A <friend> B<friend> D
A <friend> C<friend> D

D will be recommended to A,how can I get the B、C information use this query?

create edge mutate:

{
    "set": [
        {
            "name": "A",
            "uid": "0x1",
            "friend": [
                {
                    "name": "B",
                    "uid": "0x2"
                },
                {
                    "name": "C",
                    "uid": "0x3"
                },
                {
                    "name": "E",
                    "uid": "0x5"
                }
            ]
        },
        {
            "name": "B",
            "uid": "0x2",
            "friend": [
                {
                    "name": "D",
                    "uid": "0x4"
                }
            ]
        },
        {
            "name": "C",
            "uid": "0x3",
            "friend": [
                {
                    "name": "D",
                    "uid": "0x4"
                }
            ]
        },
        {
            "name": "D",
            "uid": "0x4",
            "friend": [
                {
                    "name": "B",
                    "uid": "0x2"
                },
                {
                    "name": "C",
                    "uid": "0x4"
                }
            ]
        },
        {
            "name": "E",
            "uid": "0x5",
            "friend": [
                {
                    "name": "A",
                    "uid": "0x1"
                },
                {
                    "name": "F",
                    "uid": "0x6"
                }
            ]
        },
        {
            "name": "F",
            "uid": "0x6",
            "friend": [
                {
                    "name": "E",
                    "uid": "0x5"
                }
            ]
        }
    ]
}

As I understand it from your query, you are collecting second-level friends. In other words, the friends of “A” friends. That way, the more friends of friends have repeated. More “points” you give him. And it rises in the ranking. Right? It seems to me that this is the criterion.

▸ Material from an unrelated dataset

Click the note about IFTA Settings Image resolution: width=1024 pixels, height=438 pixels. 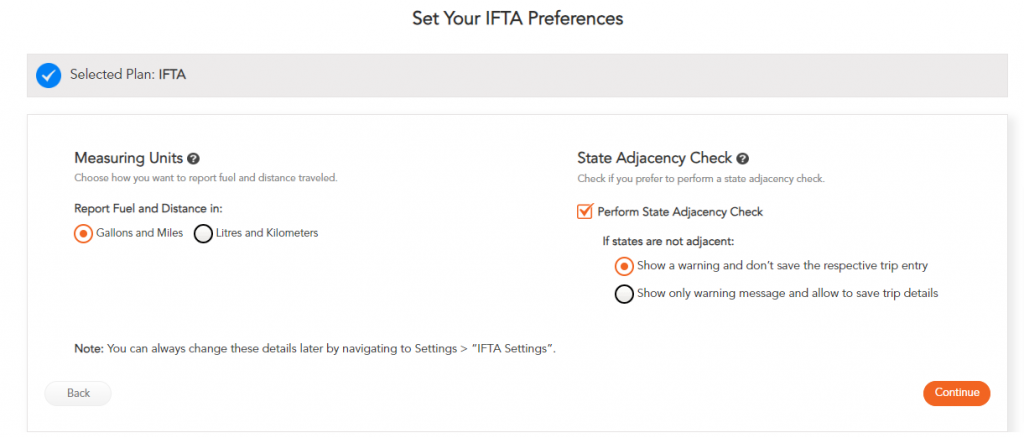coord(315,349)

I didn’t quite understood this question.

In fact, C and F will be recommended for A. In your last dataset sample.

{
  "data": {
    "TopRecommendations": [
      {
        "name": "C",
        "fscore": 2
      },
      {
        "name": "F",
        "fscore": 1
      }
    ]
...

In your query B is never reached. B is linked to C and C to B and C again.

Thanks for your reply

ps: D and F will be recommenced for A

In fact, I want to find a way not only get the D、F information but also the mutual friends between
A and D
the result may be like this:

{
    "data": {
        "TopRecommendations": [
            {
                "name": "D",
                "fscore": 2,
                "common": [
                    {
                        "name": "B",
                        "uid": "0x2"
                    },
                    {
                        "name": "C",
                        "uid": "0x3"
                    }
                ]
            },
            {
                "name": "F",
                "fscore": 1,
                "common": [
                    {
                        "name": "E",
                        "uid": "0x5"
                    }
                ]
            }
        ]
    }
}

this work for me

{
 me as var(func: uid(<userid>)) {
  sc as math(1) # Give a score of 1 to the user
  fr as friend { 
   friend {
    fscore as math(sc)  # This will be number of common friends
   }
  }
 }

# Get top ten people with highest score
 TopRecommendations(func: uid(fscore), orderdesc: val(fscore), first: 10) @filter(not uid(me, fr)) { # Remove the user and his friends 
  name
   # Fetch the friends of recommendations and intersect with the friends of uid(0x1) to get list of mutual friends.
  friend @filter(uid(fr)) {
    uid
    name
  }
 }
 }
}